地質的には、基本的には下位より観音寺層・庄内層群下部層・庄内層群上部層が整合に堆積している。本調査地域では庄内層群下部層が広く分布し、西側より背斜・向斜・背斜との構造を示す。これは池辺ほか(1979)の平田背斜・一条向斜・観音寺背斜とそれぞれ対応する。観音寺層は観音寺背斜軸がカルミネーションとなる日向川〜荒瀬川付近にのみ露出する。八幡町の吉野沢付近では庄内層群や観音寺層の傾斜は低角であるが、常禅寺付近の庄内層群下部層との境界では南北走向で西傾斜60〜70°となる。調査地域の東側で観音寺層は酒田衝上断層群をなす断層によって庄内層群下部層と接している。庄内層群上部層は平田背斜の西翼のみにみられ、南北走向で傾斜は西傾斜約40°である。

鈴木ほか(1983)によるトレンチ調査の報告や反射法の結果を踏まえて、考えられる地質断面図を図5−3−1に示した。

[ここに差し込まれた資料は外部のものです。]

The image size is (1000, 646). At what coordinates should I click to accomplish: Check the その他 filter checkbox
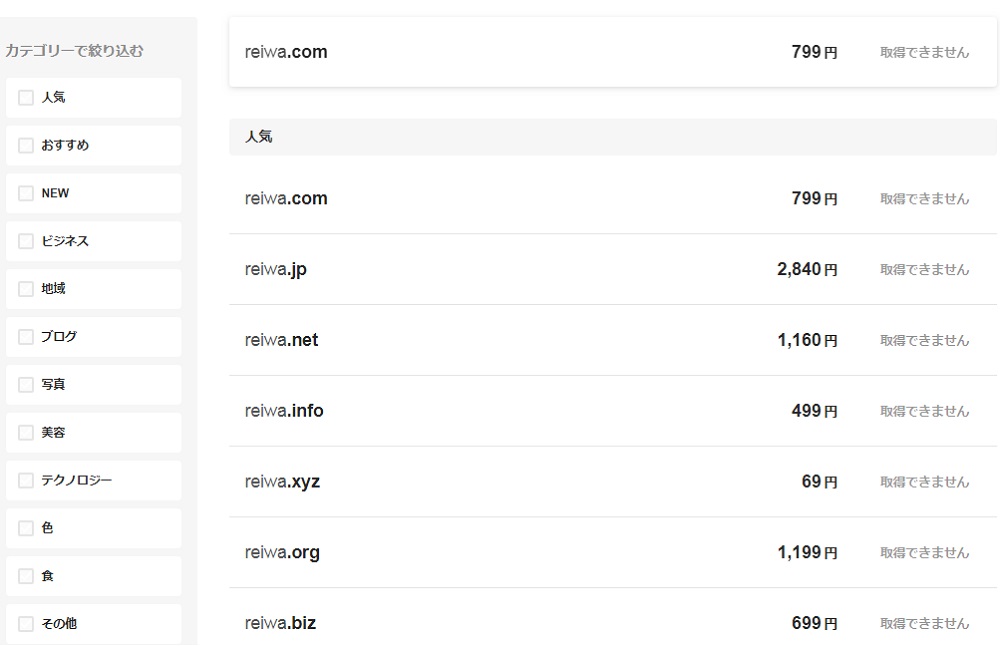(x=26, y=624)
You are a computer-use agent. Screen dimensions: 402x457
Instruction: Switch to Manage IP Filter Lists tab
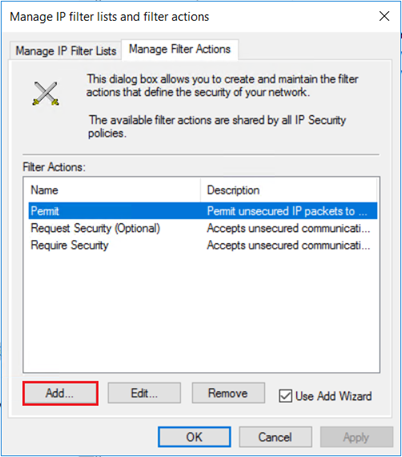point(66,51)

段丘の年代としては、八幡町観音寺の露頭SLT59において低位段丘U堆積物から32,740±360y.B.P.のAMS年代測定結果を得ている。試料採取位置を露頭スケッチに入れ図5−3−2に示す。松山町石名坂の露頭SLT315で低位段丘U面より高い位置にある段丘堆積物から38,000y.B.P.を越えるβ線年代測定結果を得ている。露頭スケッチおよび試料採取位置を図5−3−3に示す。この段丘堆積物はきれいな段丘面を作らず、西に緩く傾斜している。松山町下餅山の農業用水路の工事露頭SKT116の沖積段丘堆積物より6,840±80y.B.P.のβ線年代測定結果を得ている。